Could you continue the passage on a priori knowledge ascriptions below, picking up right after its final sentence?

─── Page ───

If one takes strategy (2b), one has the residual objection: (1) seems true, and it seems that if (1) is true (2) should be true, and on this reading (3) should follow from (2), so (3) should be true. For what it's worth, my intuitions are that ordinary utterances of (1), (2), and (3) are true, unclear, and false respectively. On the current framework, assuming strategy (2b), this tends to suggest that the three different ascriptions tend to involve different appropriateness constraints: belief ascriptions involve relatively loose appropriateness constraints, a priori knowledge ascriptions involve somewhat tighter constraints, and that 'It is knowable a priori that' claims involve very tight constraints. One can then say that the entailment from (2) to (3) holds only if the contextually-determined constraints stay constant, and that uttering (3) tend to introduce stronger constraints, so an utterance of (3) can be false even when an utterance of (2) would be true. One might supplement this by saying that when (3) is uttered after (1) or (2), it can more easily be true, as the constraints may be largely inherited from the constraints involved in uttering (1) or (2). This will lead to a somewhat atypical a priori knowledge ascription. For utterances of this sort, (2) and (3) may stand or fall together, and Apriori 2 may be false. For more typical separate utterances of (2) and (3), their truth-values can come apart, and Apriori 2 will be true.

─── Records provided ───

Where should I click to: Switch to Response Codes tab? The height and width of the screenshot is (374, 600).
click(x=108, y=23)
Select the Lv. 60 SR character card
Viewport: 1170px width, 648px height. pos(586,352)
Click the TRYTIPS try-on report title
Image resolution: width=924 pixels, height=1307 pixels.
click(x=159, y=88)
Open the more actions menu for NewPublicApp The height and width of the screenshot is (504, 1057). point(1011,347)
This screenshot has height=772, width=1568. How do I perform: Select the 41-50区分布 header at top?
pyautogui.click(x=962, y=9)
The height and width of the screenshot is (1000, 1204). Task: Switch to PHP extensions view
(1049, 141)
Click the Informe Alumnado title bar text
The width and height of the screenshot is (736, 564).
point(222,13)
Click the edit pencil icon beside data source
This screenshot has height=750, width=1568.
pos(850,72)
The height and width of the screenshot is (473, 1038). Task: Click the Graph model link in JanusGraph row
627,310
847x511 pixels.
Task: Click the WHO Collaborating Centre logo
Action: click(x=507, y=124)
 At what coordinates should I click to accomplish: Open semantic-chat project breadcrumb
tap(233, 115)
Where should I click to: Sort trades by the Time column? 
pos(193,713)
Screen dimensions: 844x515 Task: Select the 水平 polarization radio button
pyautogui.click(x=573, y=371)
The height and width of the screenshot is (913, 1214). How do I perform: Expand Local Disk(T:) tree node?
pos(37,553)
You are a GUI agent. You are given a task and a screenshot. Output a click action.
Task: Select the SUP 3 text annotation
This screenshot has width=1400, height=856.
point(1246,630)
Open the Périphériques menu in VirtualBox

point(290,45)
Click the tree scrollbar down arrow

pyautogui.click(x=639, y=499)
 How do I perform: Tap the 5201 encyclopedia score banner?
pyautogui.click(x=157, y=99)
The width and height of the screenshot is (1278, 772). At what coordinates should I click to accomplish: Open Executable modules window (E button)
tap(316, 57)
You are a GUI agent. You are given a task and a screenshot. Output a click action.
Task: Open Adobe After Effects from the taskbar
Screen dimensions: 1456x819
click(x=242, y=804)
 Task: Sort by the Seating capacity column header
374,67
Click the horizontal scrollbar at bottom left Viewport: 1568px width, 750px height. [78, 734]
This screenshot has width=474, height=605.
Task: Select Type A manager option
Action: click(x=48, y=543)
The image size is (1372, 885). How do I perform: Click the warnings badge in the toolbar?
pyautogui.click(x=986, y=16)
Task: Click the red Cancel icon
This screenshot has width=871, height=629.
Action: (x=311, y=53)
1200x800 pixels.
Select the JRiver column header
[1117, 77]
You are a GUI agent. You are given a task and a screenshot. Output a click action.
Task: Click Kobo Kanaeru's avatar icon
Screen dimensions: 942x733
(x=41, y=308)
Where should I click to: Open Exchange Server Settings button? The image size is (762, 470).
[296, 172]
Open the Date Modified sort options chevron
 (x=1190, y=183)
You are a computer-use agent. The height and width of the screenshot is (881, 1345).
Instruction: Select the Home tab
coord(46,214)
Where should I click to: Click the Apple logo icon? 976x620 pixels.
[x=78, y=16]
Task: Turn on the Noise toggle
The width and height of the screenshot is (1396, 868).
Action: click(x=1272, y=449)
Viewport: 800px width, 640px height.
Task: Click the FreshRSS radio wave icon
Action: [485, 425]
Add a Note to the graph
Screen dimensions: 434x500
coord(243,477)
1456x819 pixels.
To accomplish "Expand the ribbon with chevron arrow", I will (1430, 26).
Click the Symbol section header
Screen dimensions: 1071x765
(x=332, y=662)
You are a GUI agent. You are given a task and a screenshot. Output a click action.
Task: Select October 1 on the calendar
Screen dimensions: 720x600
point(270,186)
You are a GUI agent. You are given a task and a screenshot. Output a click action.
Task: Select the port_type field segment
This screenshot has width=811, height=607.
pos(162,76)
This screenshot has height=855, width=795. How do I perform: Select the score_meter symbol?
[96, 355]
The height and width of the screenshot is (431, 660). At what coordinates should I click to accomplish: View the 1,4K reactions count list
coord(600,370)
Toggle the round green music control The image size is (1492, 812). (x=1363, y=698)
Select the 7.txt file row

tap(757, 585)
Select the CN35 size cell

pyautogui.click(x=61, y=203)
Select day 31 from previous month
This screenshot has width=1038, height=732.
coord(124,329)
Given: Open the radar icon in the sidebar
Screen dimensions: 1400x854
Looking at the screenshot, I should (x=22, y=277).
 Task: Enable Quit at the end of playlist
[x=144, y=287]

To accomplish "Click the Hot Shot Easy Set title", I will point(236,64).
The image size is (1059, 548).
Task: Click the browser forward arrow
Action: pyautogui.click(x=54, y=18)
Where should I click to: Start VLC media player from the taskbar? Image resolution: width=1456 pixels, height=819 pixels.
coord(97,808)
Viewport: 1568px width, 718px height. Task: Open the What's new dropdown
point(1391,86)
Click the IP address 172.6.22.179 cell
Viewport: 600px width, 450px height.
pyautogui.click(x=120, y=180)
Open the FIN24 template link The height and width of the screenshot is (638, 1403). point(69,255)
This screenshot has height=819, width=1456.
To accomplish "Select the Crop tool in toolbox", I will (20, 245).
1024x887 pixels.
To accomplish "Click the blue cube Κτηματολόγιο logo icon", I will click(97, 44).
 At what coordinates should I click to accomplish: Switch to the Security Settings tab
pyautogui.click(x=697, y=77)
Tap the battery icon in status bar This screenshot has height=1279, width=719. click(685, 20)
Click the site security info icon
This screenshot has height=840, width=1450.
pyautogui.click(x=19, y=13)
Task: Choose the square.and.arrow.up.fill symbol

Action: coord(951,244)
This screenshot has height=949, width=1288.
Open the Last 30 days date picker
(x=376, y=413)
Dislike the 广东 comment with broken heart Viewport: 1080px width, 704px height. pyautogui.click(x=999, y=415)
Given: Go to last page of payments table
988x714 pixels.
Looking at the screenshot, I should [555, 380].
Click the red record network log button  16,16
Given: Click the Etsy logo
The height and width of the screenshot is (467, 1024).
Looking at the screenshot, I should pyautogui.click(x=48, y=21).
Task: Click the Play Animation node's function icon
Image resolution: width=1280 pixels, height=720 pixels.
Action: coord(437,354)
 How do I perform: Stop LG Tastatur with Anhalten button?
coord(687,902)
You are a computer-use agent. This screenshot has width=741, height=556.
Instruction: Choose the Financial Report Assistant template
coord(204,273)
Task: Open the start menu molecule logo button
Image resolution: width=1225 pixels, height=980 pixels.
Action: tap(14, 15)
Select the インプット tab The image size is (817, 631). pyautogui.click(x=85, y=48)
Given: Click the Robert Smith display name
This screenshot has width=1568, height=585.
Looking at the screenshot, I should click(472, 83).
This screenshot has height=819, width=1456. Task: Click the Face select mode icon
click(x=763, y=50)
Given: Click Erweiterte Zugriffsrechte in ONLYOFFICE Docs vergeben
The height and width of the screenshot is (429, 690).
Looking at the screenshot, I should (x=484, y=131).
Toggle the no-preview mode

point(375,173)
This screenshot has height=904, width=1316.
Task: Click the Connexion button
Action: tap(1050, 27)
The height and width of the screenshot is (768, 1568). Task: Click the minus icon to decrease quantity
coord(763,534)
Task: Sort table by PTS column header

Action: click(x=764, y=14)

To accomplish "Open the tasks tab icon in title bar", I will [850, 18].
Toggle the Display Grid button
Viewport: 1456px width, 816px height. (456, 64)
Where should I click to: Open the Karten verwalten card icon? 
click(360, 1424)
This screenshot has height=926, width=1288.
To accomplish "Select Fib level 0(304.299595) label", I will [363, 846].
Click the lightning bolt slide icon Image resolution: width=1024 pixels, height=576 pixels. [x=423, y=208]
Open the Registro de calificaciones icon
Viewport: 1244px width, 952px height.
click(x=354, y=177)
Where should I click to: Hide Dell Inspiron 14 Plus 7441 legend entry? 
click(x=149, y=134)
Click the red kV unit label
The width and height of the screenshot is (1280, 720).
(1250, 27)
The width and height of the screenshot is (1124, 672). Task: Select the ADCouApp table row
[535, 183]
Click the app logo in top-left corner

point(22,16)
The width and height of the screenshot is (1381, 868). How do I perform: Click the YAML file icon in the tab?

───

- Reply to the exercise:
Argument 2: Watery Stuff
The next argument is on pp. 257-260. Let's say that our use of 'water' has a primary intension that we can encapsulate in the description 'watery stuff'. On Twin Earth, XYZ is the watery stuff, but there are also a few isolated pools of H2O, which (on Twin Earth) has some but not all of the properties of watery stuff. Let's say that 'sort of watery stuff' stands for these properties. People on Twin Eath come across the pools of H2O, and say
(4) That stuff is sort of watery stuff.
It seems that we can truly say, of the agents on Twin Earth
(5) They know that water is sort of watery stuff.
But it looks like (6) is false, since their knowledge ascribed in (5) is thoroughly empirical.
(6) They are in a position to know a priori -- through proper reasoning and reflection -- that water is sort of watery stuff.
But (7) is true, at least given Apriori 1 and Apriori 2, as our utterances of 'water is watery stuff' have a necessary primary intension:
(7) It is knowable a priori that water is sort of watery stuff.
Soames' objection is that it is hard to reconcile the falsity of (6) with the truth of (7). Given that it is knowable a priori that water is sort of watery stuff, and given that the Twin Earthers can entertain the proposition that water is sort of watery stuff, then they ought to be able to know that the proposition is true.
I'm not sure what to make of this objection. Certainly, I think (7) is true (at least if one inserts an existence clause, which I'll ignore here). And (6) seems plausibly false. One immediate response is to say that (6) is only false because of the "through reasoning and reflection" qualification: Twin Earthers could come to know a priori that water is sort of watery stuff, through coming to Earth and acquiring our term 'water', but they're not now in a position to do that through reasoning and reflection. So if one drops the qualification in (6), yielding something like (6a), then (6a) is true and there's no conflict with (7).
(6a) It is possible that they know a priori that water is sort of watery stuff.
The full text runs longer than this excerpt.